Yesaya 58:3 memberi contoh tentang kekeliruan umum lainnya. Orang Israel mengira bahwa Yehuwa berutang budi kepada mereka jika mereka berpuasa, seolah dengan berpuasa, mereka bermurah hati kepada Allah. Mereka bertanya, ”Apa sebabnya kami berpuasa dan engkau tidak melihat, dan kami merendahkan jiwa kami dan engkau tidak memperhatikan?” Demikian pula, dewasa ini banyak orang berpikir bahwa karena berpuasa, mereka dapat mengharapkan suatu tindakan kebaikan dari Allah sebagai balasan. Semoga kita tidak sekali-kali meniru sikap yang tidak berdasarkan Alkitab dan tidak respek seperti itu!
Yang lainnya percaya bahwa mereka bisa mendapat pahala dengan mengalami ketidaknyamanan lewat puasa, mencambuki diri, atau sejenisnya. Firman Allah mengecam gagasan ini, dengan menunjukkan bahwa ’perlakuan keras terhadap tubuh tidak ada nilainya dalam memerangi’ hasrat yang salah.—Kolose 2:20-23.
Pandangan yang Seimbang
Puasa bukan suatu kewajiban; itu juga tidak salah. Hal itu mungkin bermanfaat dalam beberapa keadaan bila berbagai bahaya yang disebutkan di atas dihindari. Namun, puasa bukan hal utama dalam ibadat yang diperkenan. Yehuwa adalah ”Allah yang bahagia”, dan Ia ingin hamba-hamba-Nya bahagia. (1 Timotius 1:11) Firman-Nya sendiri berkata, ”Tidak ada yang lebih baik bagi mereka daripada . . . bahwa setiap orang hendaknya makan dan tentu saja minum serta menikmati hal-hal baik untuk semua kerja kerasnya. Itu pun pemberian Allah.”—Pengkhotbah 3:12, 13.

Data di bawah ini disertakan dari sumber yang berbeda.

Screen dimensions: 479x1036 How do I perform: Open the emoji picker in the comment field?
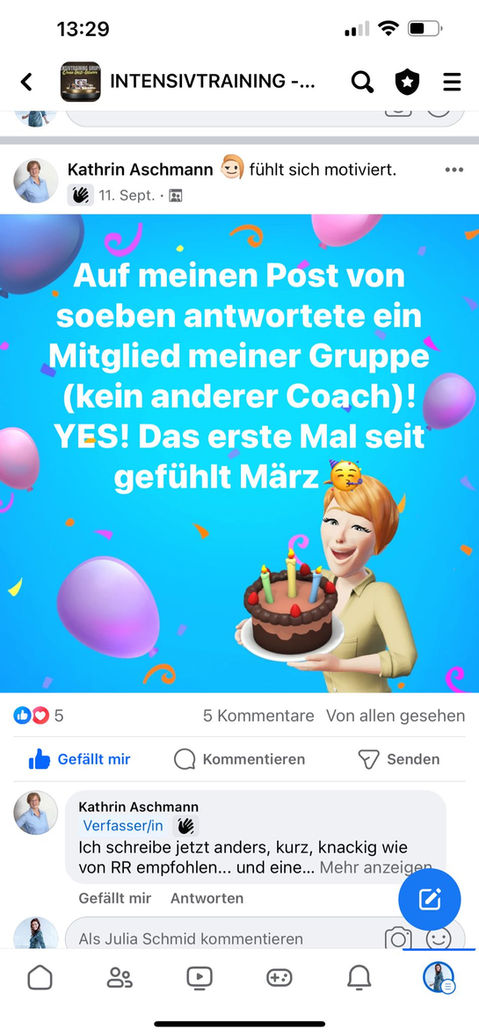[439, 938]
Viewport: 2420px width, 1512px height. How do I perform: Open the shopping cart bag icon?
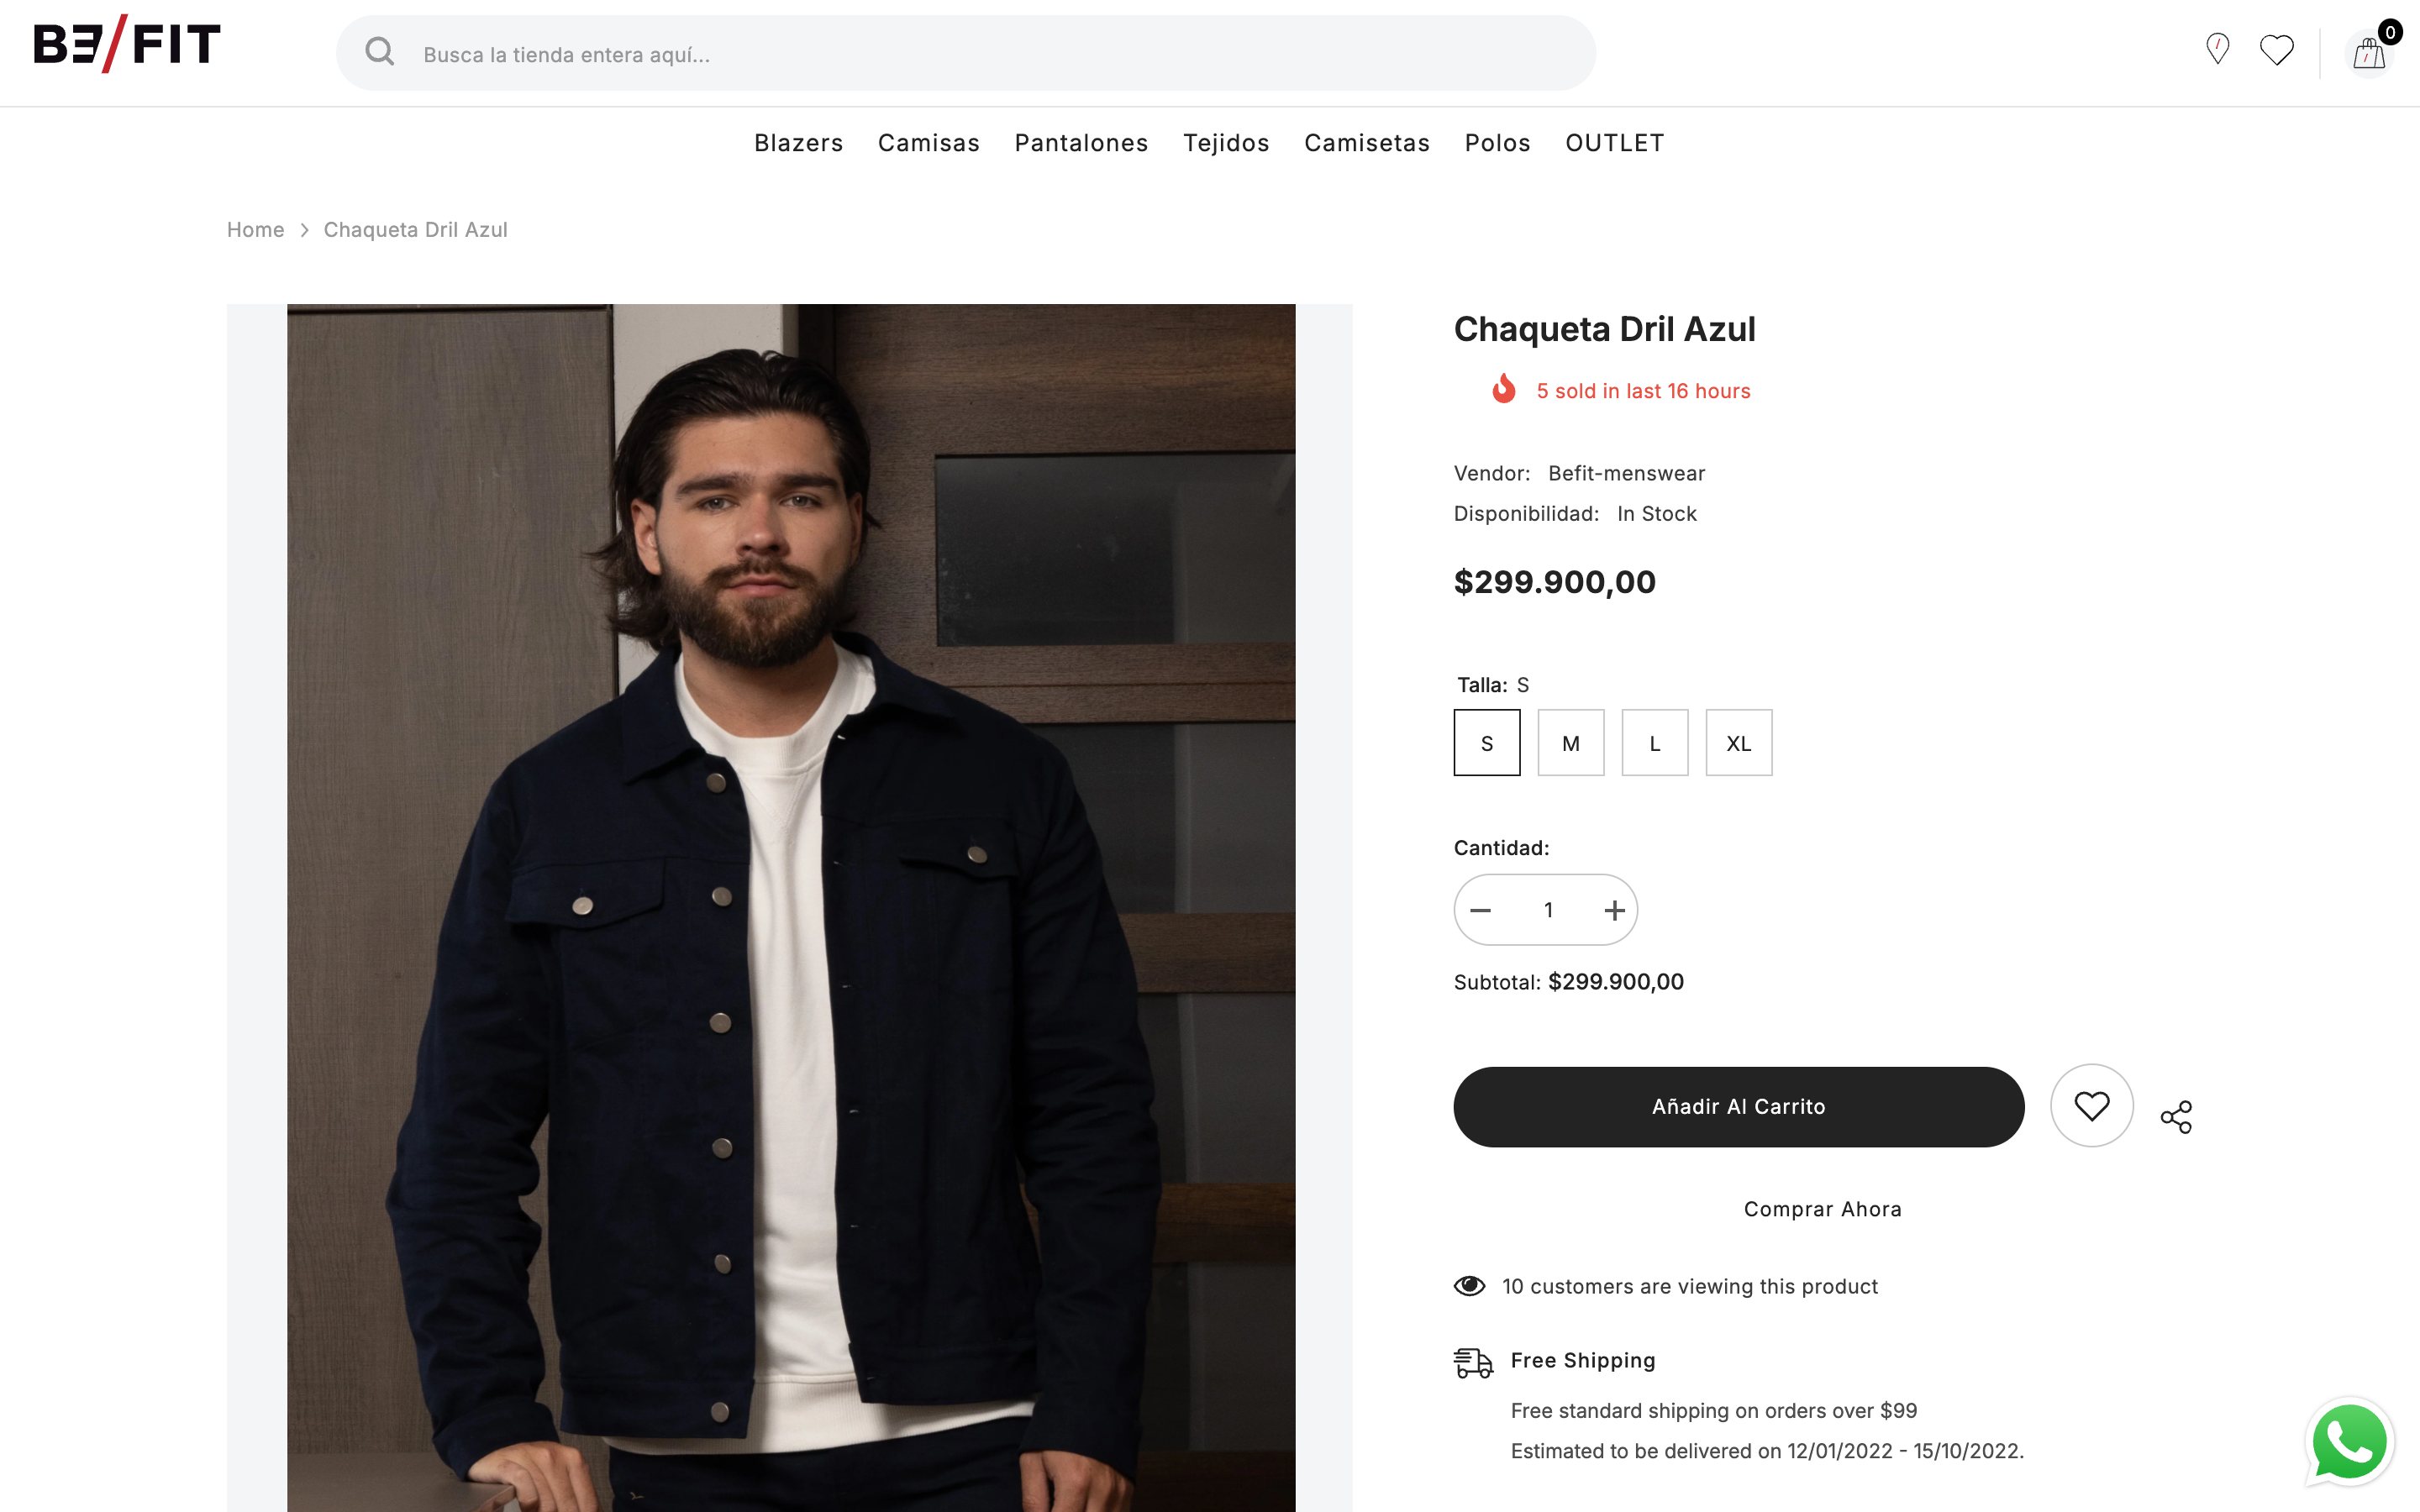[x=2367, y=53]
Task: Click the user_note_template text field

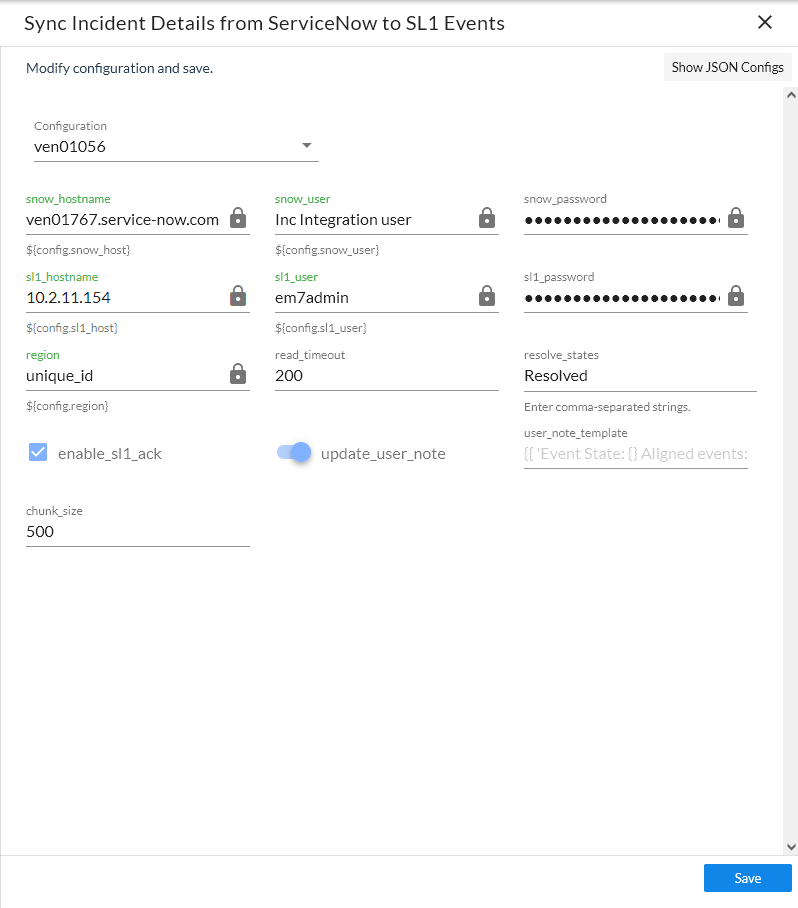Action: [635, 454]
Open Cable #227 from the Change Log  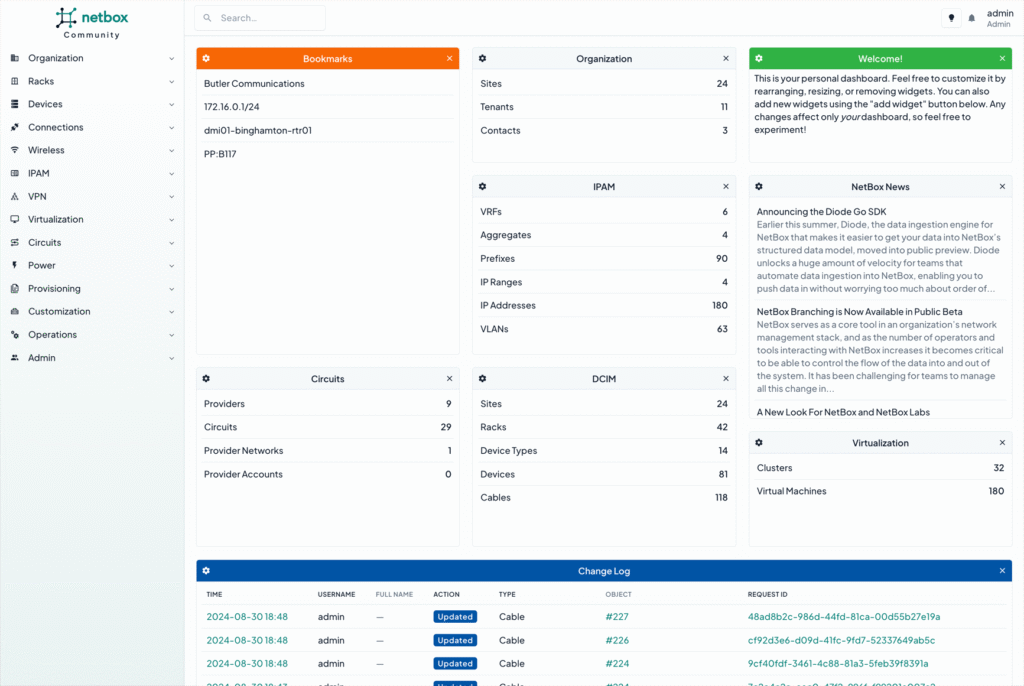click(618, 616)
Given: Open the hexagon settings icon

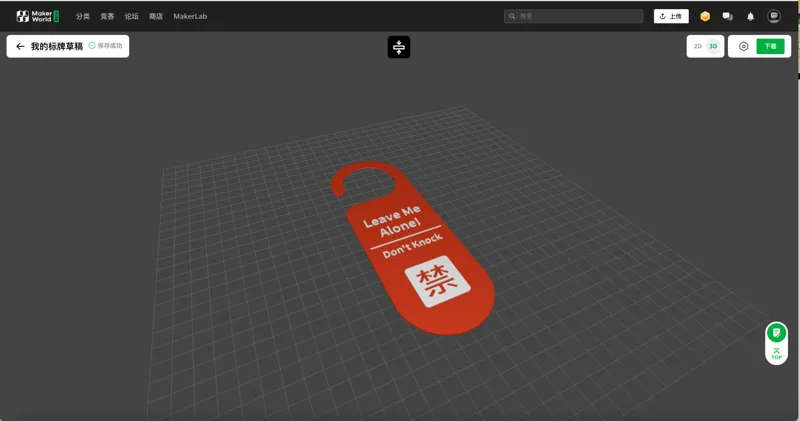Looking at the screenshot, I should (x=743, y=46).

Ibadat kita hendaknya dicirikan oleh sukacita, tetapi Alkitab tidak pernah mengaitkan puasa dengan kebahagiaan. Lagi pula, jika berpantang makanan berdampak buruk terhadap kesehatan kita atau menyedot energi kita yang seharusnya digunakan untuk pekerjaan menyukacitakan yang telah dipercayakan oleh Pembuat kita kepada orang Kristen sejati—yaitu menyatakan kabar baik Kerajaan—hal itu justru tidak produktif.
Entah kita memilih untuk berpuasa atau tidak, kita hendaknya tidak menghakimi orang lain. Di kalangan orang Kristen sejati, seharusnya tidak ada silang pendapat tentang pokok ini, ”sebab kerajaan Allah tidak berarti makan dan minum, tetapi keadilbenaran, damai, dan sukacita karena roh kudus”.—Roma 14:17.
[Catatan Kaki]
a Puasa yang Ester jalankan tidak diperintahkan oleh Allah, meski tampaknya itu diperkenan. Dewasa ini, Perayaan Purim Yahudi secara turun-temurun didahului oleh Perayaan Puasa Ester.
b Beberapa terjemahan Alkitab memasukkan keterangan palsu tentang puasa, yang tidak muncul dalam manuskrip-manuskrip Yunani yang tertua.—Matius 17:21; Markus 9:29; Kisah 10:30; 1 Korintus 7:5, King James Version.
[Kutipan di hlm. 28]
Orang Farisi memamerkan kerendahan hati sewaktu berpuasa
[Kutipan di hlm. 29]
”Kerajaan Allah tidak berarti makan dan minum, tetapi keadilbenaran, damai, dan sukacita”
[Kotak di hlm. 29]
Bagaimana dengan Masa Prapaskah?
Puasa 40 hari selama masa prapaskah konon untuk memperingati puasa 40 hari yang Kristus lakukan. Tetapi, Yesus tidak pernah memerintahkan murid-muridnya untuk memperingati puasanya, juga tidak ada bukti bahwa mereka menjalankannya. Pernyataan mula-mula yang dapat dipercaya tentang puasa 40 hari sebelum Paskah diperkirakan terdapat dalam surat-surat Atanasius, tahun 330 M.
Fakta bahwa beberapa agama menjalankan puasa selama minggu-minggu sebelum Paskah bisa jadi tampak aneh karena Yesus berpuasa setelah pembaptisannya dan bukan sebelum kematiannya. Namun, puasa 40 hari pada permulaan tahun lazim di kalangan orang Babilonia, Mesir, dan Yunani kuno. Kebiasaan ”Kristen” itu jelas dipinjam dari kebiasaan mereka.